### Set task
Copy out the data below word for word, starting at the line containing "Given: Collapse the Notes section chevron" and ending at the line containing "Action: (x=68, y=103)", both included.
┄┄┄┄┄┄┄┄┄┄┄┄┄┄┄┄┄┄┄┄
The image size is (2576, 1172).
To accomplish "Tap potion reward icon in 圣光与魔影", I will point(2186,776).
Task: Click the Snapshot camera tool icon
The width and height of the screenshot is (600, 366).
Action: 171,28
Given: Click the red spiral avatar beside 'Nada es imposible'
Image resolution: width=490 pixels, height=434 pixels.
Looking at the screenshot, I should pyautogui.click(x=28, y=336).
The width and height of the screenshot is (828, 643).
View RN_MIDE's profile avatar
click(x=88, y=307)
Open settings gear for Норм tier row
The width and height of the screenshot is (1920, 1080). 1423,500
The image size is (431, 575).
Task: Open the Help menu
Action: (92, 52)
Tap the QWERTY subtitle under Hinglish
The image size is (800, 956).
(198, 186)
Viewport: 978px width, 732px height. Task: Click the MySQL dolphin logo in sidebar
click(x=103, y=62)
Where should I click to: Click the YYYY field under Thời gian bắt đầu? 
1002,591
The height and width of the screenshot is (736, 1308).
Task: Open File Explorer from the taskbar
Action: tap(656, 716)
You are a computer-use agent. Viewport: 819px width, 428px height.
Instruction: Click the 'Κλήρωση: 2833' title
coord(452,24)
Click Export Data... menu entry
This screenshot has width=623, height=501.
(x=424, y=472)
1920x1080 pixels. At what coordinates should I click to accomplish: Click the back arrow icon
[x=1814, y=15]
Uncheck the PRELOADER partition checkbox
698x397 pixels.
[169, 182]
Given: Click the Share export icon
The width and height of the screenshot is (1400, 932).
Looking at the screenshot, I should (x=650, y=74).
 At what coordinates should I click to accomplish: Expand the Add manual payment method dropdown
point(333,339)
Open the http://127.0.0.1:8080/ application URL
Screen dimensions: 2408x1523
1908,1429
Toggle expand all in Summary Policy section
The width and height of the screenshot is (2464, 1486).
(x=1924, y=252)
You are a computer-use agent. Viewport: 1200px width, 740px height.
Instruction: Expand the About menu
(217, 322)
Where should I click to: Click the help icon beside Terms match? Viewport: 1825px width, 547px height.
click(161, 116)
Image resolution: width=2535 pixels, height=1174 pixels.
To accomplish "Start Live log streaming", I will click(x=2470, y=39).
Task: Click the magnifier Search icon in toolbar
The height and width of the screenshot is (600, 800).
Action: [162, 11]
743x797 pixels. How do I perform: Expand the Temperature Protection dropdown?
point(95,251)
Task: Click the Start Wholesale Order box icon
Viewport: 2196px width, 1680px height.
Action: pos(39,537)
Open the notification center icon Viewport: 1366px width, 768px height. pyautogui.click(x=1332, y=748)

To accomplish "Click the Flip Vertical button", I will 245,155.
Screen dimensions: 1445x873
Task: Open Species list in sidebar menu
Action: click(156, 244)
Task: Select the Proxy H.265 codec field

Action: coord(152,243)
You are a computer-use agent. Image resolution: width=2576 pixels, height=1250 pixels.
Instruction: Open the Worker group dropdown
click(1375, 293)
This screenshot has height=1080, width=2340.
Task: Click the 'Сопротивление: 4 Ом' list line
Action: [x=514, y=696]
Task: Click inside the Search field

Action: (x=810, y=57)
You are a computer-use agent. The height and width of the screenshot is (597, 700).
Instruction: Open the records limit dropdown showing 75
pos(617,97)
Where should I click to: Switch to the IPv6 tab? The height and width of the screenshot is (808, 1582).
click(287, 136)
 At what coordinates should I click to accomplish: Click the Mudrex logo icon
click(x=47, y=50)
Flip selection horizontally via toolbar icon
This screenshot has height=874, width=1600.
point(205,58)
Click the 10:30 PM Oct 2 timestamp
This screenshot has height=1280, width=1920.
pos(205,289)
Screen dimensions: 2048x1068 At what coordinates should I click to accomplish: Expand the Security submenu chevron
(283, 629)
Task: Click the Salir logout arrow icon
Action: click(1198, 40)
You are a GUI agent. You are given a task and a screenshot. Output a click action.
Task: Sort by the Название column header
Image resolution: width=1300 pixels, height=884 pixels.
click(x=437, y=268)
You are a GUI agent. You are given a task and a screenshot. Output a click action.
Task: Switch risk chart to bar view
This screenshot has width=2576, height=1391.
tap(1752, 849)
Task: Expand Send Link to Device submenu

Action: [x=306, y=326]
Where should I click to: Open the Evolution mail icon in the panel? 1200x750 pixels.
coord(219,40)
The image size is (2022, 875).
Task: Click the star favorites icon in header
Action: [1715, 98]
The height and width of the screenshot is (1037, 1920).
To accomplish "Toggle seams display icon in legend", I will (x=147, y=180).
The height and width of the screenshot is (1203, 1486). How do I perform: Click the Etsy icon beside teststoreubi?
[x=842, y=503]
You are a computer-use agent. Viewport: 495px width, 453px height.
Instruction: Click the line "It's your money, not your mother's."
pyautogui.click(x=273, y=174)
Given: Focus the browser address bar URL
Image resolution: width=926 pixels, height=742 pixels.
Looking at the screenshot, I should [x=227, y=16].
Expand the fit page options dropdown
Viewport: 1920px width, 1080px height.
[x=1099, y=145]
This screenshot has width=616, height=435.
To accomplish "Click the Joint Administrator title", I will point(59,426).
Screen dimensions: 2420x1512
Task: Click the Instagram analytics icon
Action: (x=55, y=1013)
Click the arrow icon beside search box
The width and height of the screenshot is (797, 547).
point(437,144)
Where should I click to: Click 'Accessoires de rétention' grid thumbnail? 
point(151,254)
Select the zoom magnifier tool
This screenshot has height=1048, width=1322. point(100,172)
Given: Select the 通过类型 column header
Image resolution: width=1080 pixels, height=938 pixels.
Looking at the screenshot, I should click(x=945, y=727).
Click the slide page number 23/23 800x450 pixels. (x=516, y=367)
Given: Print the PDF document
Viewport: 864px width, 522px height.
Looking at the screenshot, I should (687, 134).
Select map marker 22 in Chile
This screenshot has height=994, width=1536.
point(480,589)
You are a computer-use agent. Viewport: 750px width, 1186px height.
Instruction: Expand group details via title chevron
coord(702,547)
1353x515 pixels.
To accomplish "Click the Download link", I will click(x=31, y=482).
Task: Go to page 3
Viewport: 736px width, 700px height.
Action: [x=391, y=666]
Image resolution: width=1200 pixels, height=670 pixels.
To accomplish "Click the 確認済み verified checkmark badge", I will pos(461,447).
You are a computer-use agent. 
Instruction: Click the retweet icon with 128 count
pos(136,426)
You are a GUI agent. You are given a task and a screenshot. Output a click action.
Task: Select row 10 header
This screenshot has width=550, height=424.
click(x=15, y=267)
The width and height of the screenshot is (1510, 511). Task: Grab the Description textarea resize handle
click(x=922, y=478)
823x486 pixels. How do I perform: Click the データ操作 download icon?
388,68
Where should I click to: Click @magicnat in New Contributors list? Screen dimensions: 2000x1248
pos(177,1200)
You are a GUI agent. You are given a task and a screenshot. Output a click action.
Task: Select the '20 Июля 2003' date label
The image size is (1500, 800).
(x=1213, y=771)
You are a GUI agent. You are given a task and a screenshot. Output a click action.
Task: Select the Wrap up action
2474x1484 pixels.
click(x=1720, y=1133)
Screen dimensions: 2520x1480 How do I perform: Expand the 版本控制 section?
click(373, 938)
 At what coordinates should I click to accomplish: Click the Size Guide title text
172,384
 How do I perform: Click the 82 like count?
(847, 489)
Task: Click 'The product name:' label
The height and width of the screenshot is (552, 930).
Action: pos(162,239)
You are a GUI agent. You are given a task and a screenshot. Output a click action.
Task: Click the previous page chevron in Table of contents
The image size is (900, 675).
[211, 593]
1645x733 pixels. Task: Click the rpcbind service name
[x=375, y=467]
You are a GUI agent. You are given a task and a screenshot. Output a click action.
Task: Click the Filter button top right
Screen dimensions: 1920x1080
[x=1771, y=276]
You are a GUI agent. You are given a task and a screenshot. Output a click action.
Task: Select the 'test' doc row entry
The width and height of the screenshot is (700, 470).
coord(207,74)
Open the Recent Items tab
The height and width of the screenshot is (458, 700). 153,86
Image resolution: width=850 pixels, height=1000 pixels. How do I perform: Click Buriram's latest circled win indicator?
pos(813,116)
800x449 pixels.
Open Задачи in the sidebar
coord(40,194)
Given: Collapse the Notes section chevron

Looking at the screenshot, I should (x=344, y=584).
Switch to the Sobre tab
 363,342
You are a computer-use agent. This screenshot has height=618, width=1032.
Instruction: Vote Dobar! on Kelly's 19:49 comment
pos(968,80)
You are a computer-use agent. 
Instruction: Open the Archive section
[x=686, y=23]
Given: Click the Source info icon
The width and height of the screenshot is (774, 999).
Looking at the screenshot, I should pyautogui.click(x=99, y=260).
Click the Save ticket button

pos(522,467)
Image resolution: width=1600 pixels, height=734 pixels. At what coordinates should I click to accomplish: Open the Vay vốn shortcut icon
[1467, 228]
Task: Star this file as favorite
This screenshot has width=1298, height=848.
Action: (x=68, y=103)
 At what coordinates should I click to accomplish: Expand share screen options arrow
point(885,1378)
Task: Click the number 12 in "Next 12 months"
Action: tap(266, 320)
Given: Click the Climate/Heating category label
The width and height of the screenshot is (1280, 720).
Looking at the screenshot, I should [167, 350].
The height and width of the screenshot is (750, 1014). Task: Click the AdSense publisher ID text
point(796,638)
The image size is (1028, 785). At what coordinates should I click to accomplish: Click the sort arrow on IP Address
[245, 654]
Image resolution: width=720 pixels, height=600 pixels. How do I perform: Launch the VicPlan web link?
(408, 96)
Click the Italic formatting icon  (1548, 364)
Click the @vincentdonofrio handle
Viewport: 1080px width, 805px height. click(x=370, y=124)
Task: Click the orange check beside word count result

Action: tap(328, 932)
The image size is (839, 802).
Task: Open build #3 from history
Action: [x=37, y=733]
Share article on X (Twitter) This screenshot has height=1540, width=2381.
┄┄┄┄┄┄┄┄┄┄┄┄┄┄┄┄┄┄┄┄
### Completed task
Given: Collapse the Notes section chevron

Looking at the screenshot, I should (x=344, y=584).
Switch to the Sobre tab
 363,342
You are a computer-use agent. This screenshot has height=618, width=1032.
Instruction: Vote Dobar! on Kelly's 19:49 comment
pos(968,80)
You are a computer-use agent. 
Instruction: Open the Archive section
[x=686, y=23]
Given: Click the Source info icon
The width and height of the screenshot is (774, 999).
Looking at the screenshot, I should pyautogui.click(x=99, y=260).
Click the Save ticket button

pos(522,467)
Image resolution: width=1600 pixels, height=734 pixels. At what coordinates should I click to accomplish: Open the Vay vốn shortcut icon
[1467, 228]
Task: Star this file as favorite
This screenshot has width=1298, height=848.
Action: (x=68, y=103)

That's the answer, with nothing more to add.